» Data listing

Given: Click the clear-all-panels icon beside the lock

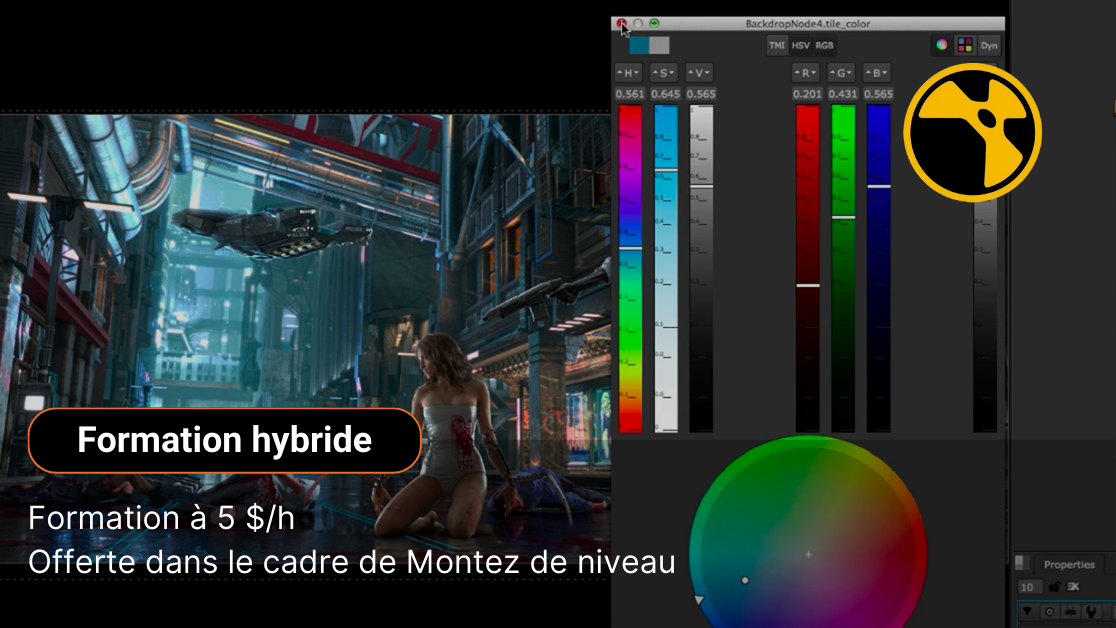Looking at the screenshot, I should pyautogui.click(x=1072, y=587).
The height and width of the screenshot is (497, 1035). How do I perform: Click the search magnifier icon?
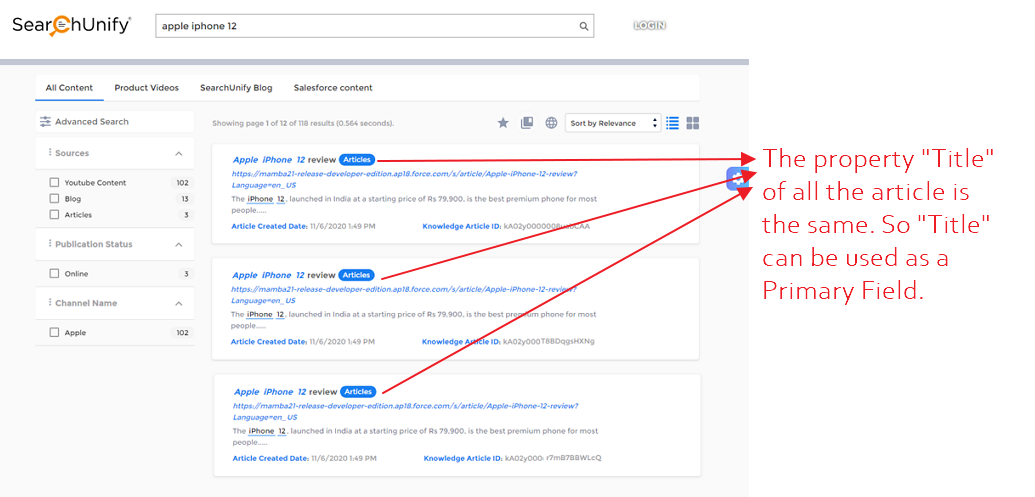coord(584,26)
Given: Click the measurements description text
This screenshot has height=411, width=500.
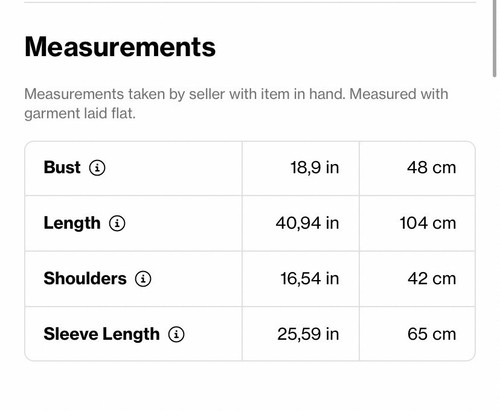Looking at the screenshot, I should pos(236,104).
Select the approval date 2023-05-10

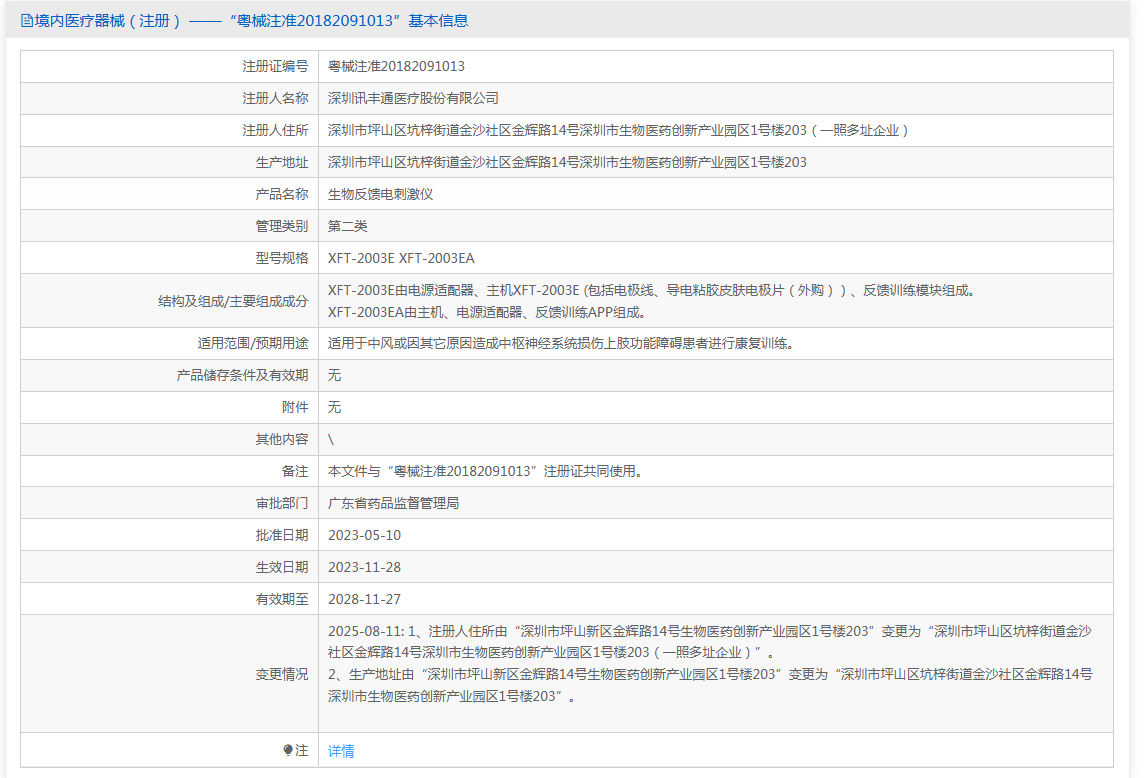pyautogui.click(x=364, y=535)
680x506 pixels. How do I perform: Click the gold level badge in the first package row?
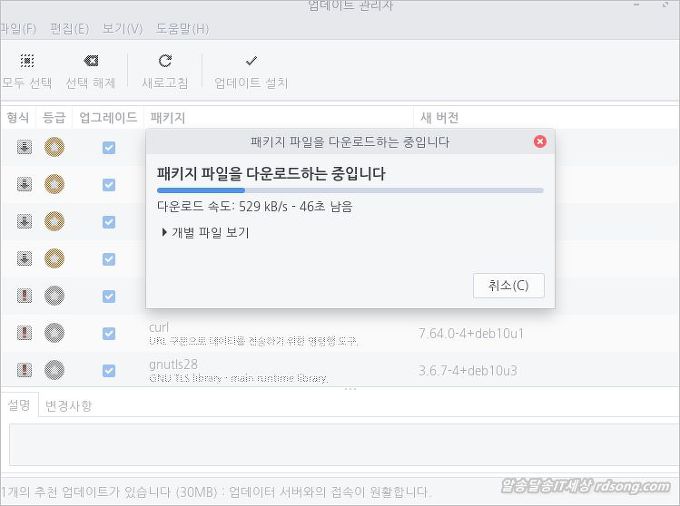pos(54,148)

» Exercise goal
Would you transcribe all of the entries above exactly, minus the images?

» Finished task
Given: Click the clear-all-panels icon beside the lock

Looking at the screenshot, I should pyautogui.click(x=1072, y=587).
The height and width of the screenshot is (497, 1035). How do I perform: Click the search magnifier icon?
coord(584,26)
Given: Click the measurements description text
This screenshot has height=411, width=500.
Looking at the screenshot, I should pos(236,104).
Select the approval date 2023-05-10

pyautogui.click(x=364, y=535)
680x506 pixels. How do I perform: Click the gold level badge in the first package row?
pos(54,148)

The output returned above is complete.